If advancing age and his love of Thomas have promoted happiness, so too has Buddhism. What Cohen has developed is a practice of detachment. "You have to take responsibility because the world holds you accountable for what you do," he explains at one point. "But if you understand that there are other forces determining what you do, then there's no pride when the world affirms you, no shame when the world scorns you. Also, when someone does something to you that you really don't like or that hurts you, well, a feeling of injury may arise, but what doesn't is hatred or enmity, because those people aren't doing it, either. They're just doing what had to be done."

Just like this interview. It has been arranged, and so he will do it, graciously, without hesitation, annoyance or impatience. Finally, when you insist you must leave, he worries if you are dressed warmly enough for the cold weather. He gives you one of his scarves, and goes upstairs to retrieve an old Gap sweater he wants you to wear. He calls you darling. He finds a pin for the Order of the Unified Heart and gives you one, and a ring, too, with the same design.

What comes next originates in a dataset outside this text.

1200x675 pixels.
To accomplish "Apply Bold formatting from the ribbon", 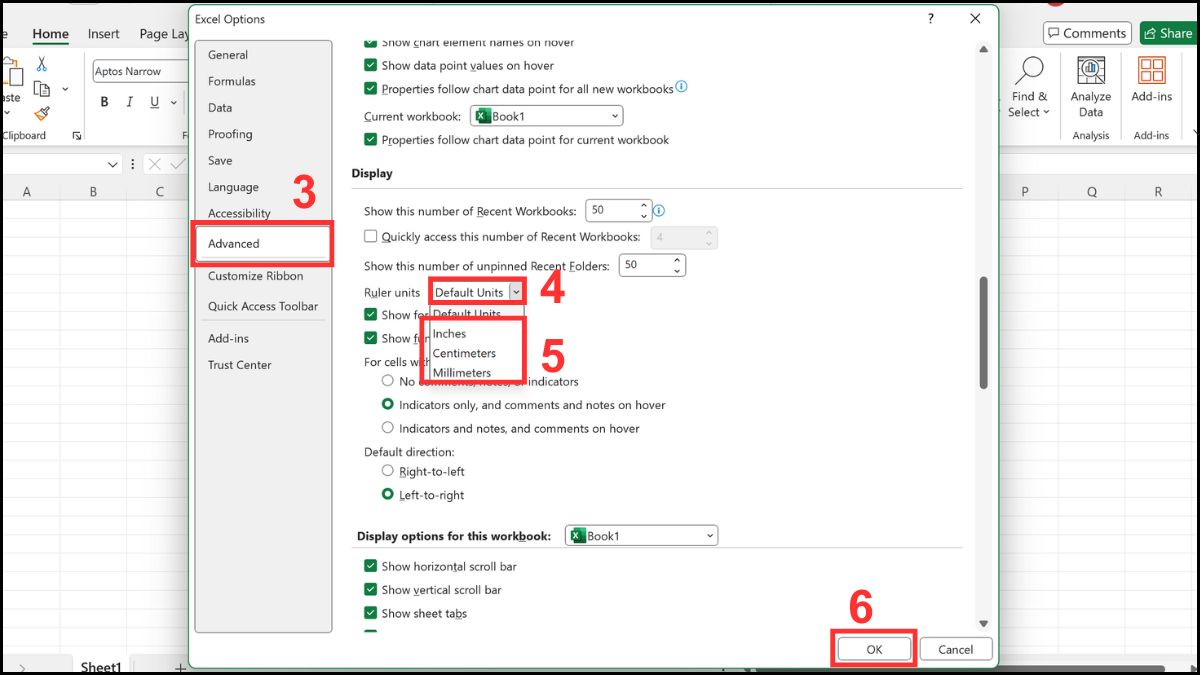I will point(104,101).
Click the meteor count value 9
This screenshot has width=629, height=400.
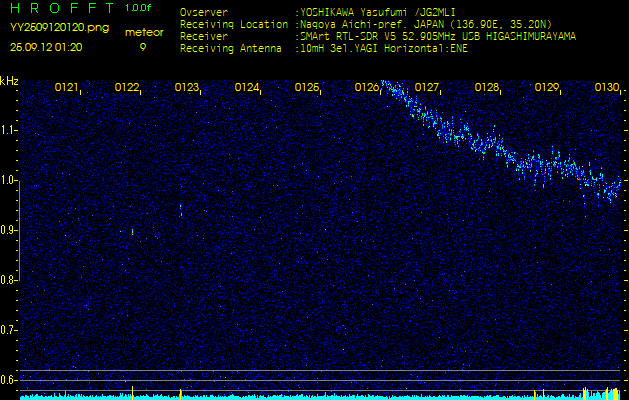[x=142, y=47]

Earlier, he had explained that even if despair has lessened, challenges remain. "This isn't very different from the monastery," he says, referring to his current situation. "It's the same kind of life, which is sometimes difficult, like everybody else's. It's a struggle for significance and self-respect, and you know, for righteous employment, to be doing the right thing."

Part of that, clearly, is inviting people, strangers even, into his house of unadorned walls, simple white curtains and old wood floors, nourishing them with food and ideas and hours of delightful conversation, and then sending them back out into the world, the one with the smokers and the drizzle and the pain.